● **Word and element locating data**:
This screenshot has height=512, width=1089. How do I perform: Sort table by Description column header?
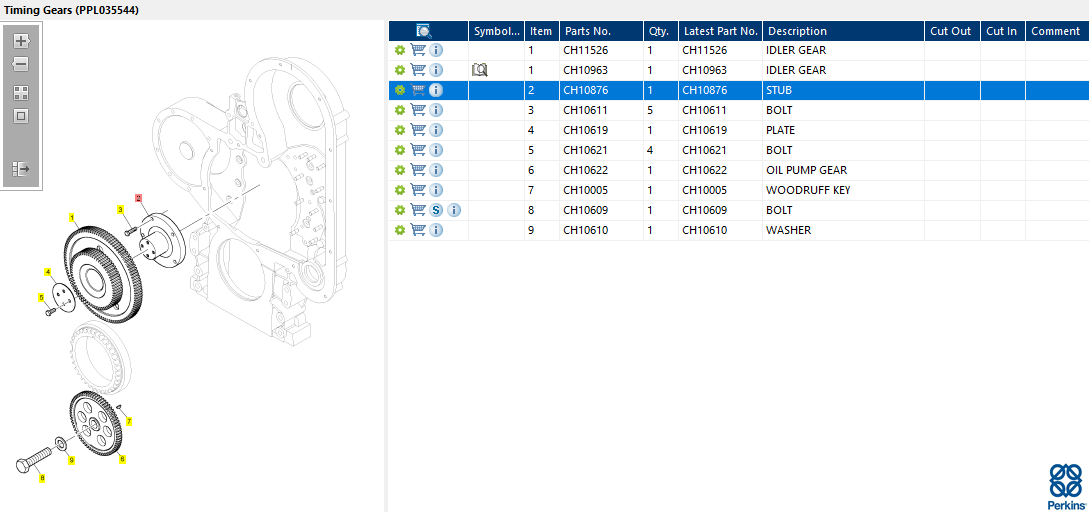[797, 31]
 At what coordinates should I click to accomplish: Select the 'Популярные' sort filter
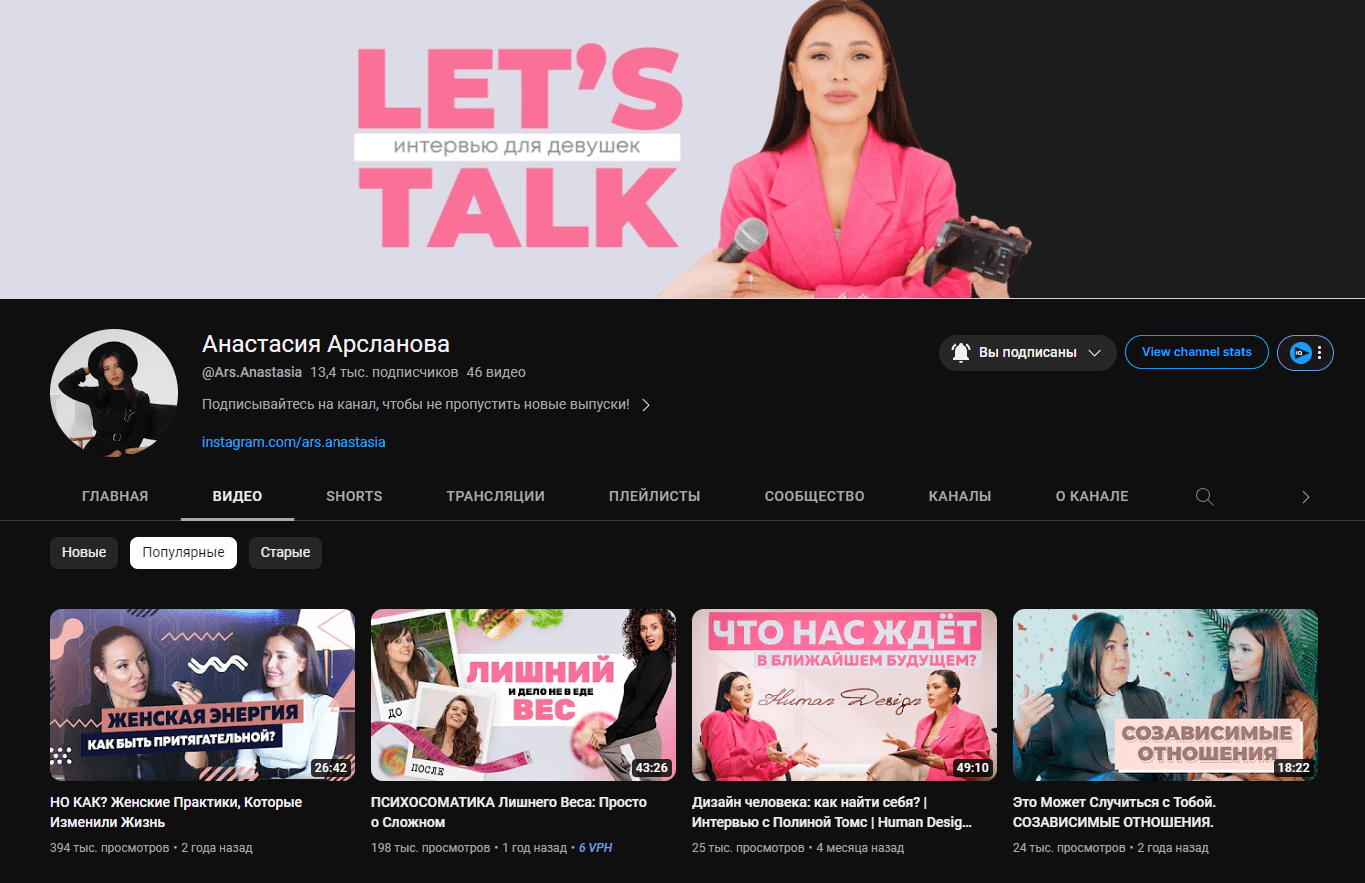tap(183, 553)
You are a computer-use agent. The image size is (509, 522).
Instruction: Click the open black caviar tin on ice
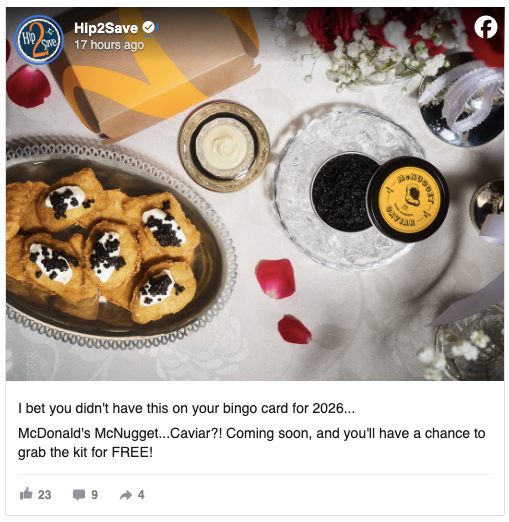[343, 193]
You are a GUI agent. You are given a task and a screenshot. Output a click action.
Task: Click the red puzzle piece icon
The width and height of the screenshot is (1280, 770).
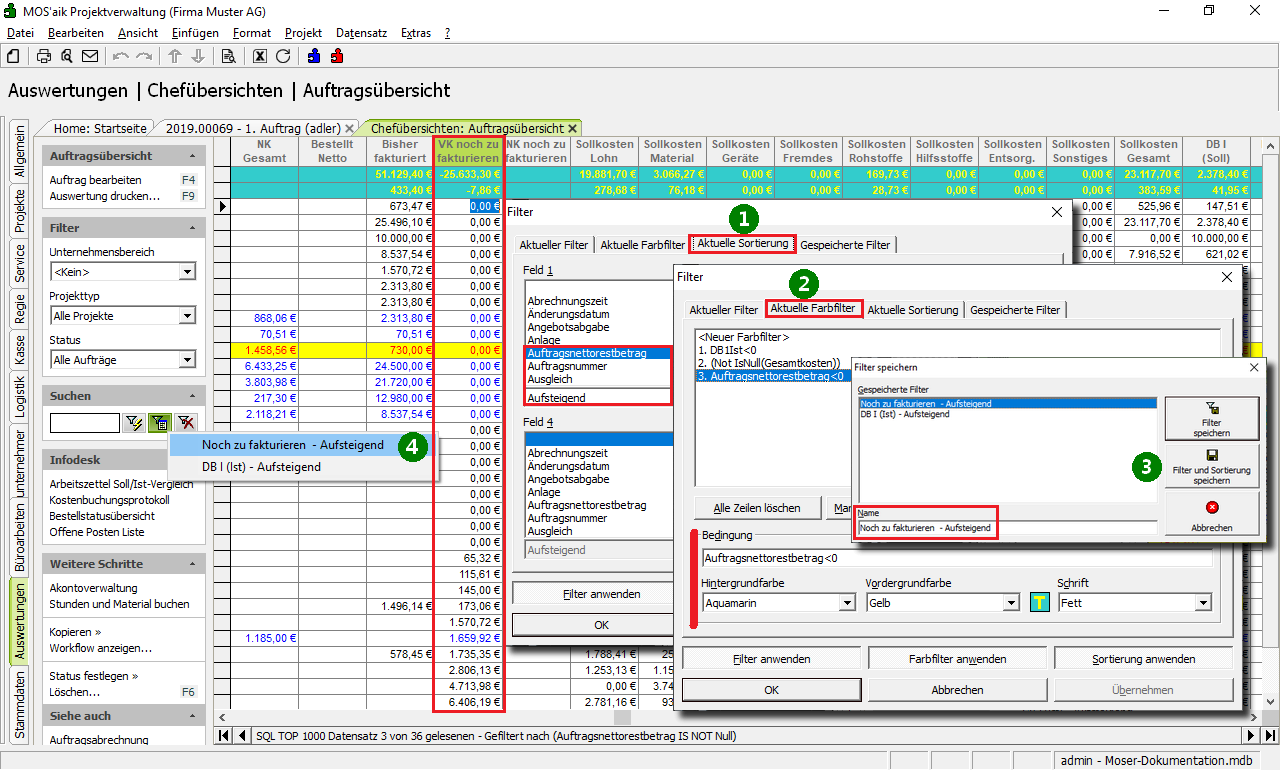tap(337, 56)
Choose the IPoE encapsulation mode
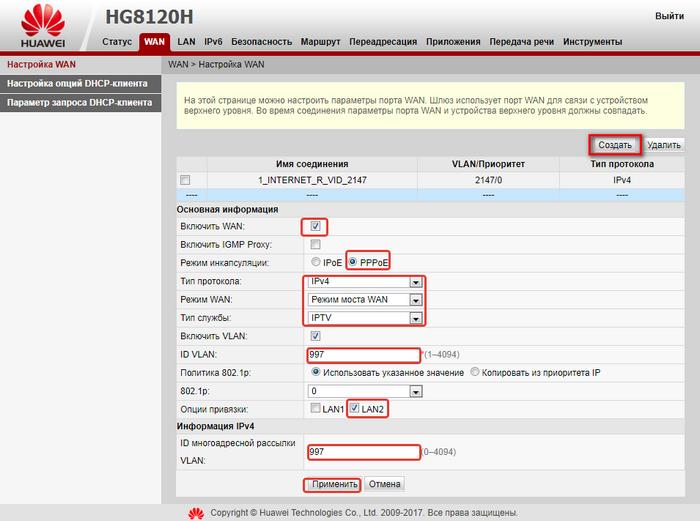 point(316,262)
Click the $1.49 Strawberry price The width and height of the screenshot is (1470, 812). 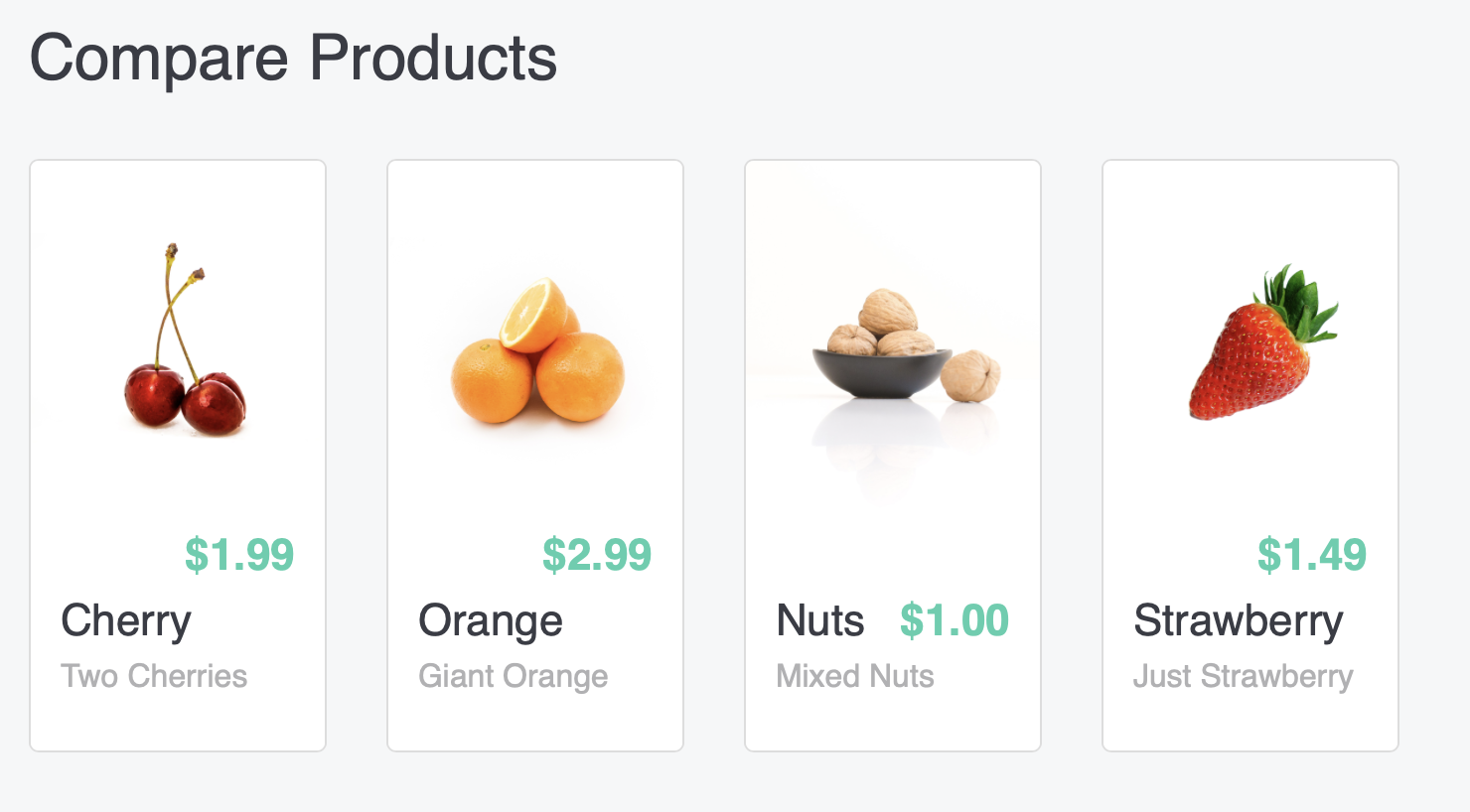tap(1312, 555)
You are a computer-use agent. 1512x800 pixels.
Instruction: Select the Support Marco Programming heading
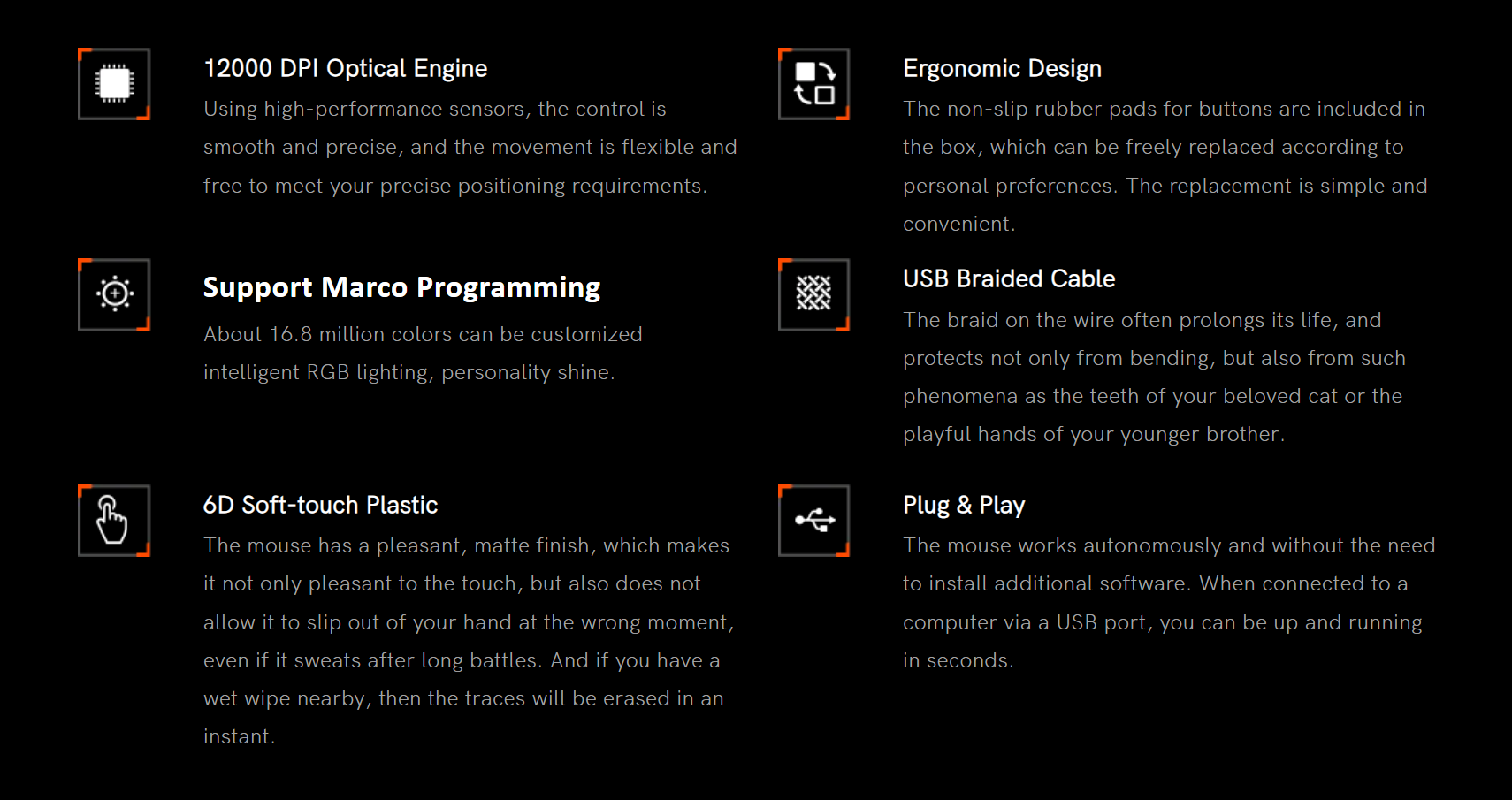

● **What is expected**: Reproduce the lines of the entries verbatim, starting at the line containing "You are a computer-use agent. The" and ending at the line containing "point(316,262)", with both of those lines included. Omit the pictures from your reproduction.

● **Result for this exercise**:
You are a computer-use agent. The image size is (509, 522).
Instruction: Click the open black caviar tin on ice
[343, 193]
You are a GUI agent. You are given a task and a screenshot. Output a click action.
Task: Click the red puzzle piece icon
The width and height of the screenshot is (1280, 770).
tap(337, 56)
Choose the IPoE encapsulation mode
 point(316,262)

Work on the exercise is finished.